• What the task requires: The expected answer is every line from the material below that has the word "screenshot".

• Excerpted records:

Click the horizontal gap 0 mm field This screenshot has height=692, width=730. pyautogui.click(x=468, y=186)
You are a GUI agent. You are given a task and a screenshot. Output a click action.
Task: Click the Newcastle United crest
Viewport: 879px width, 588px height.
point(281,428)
...
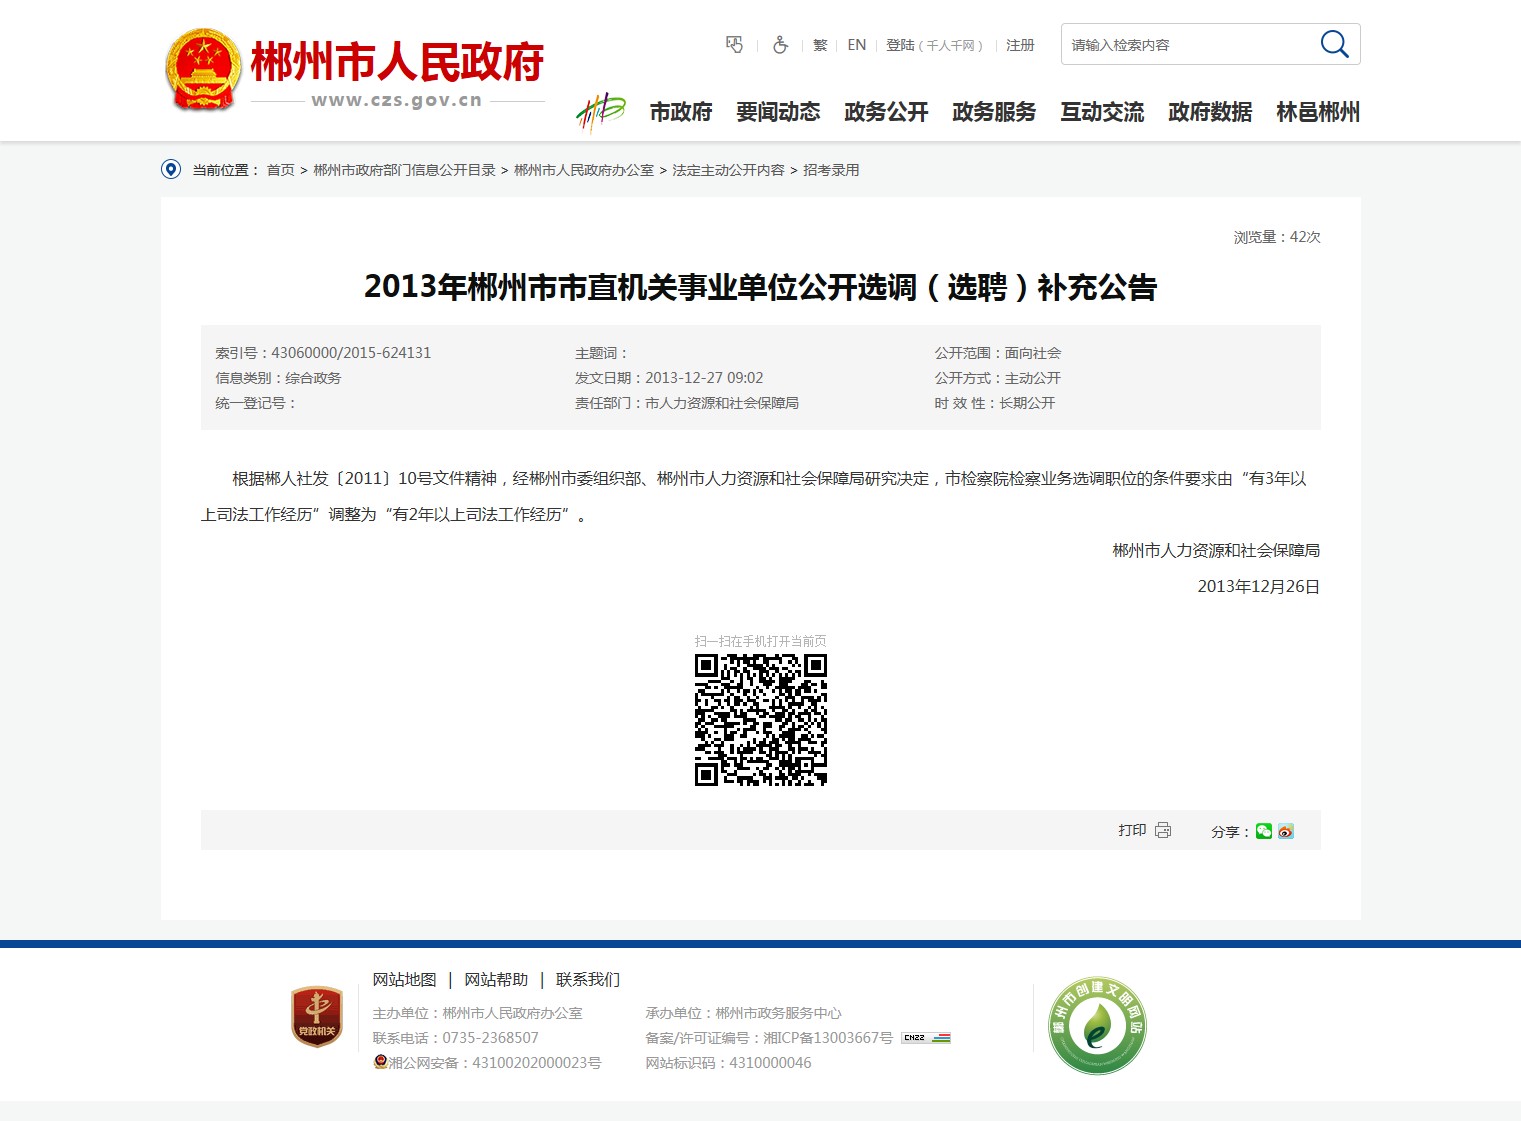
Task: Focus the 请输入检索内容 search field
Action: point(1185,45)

• Expected answer:
Click the horizontal gap 0 mm field This screenshot has height=692, width=730. pyautogui.click(x=468, y=186)
You are a GUI agent. You are given a task and a screenshot. Output a click action.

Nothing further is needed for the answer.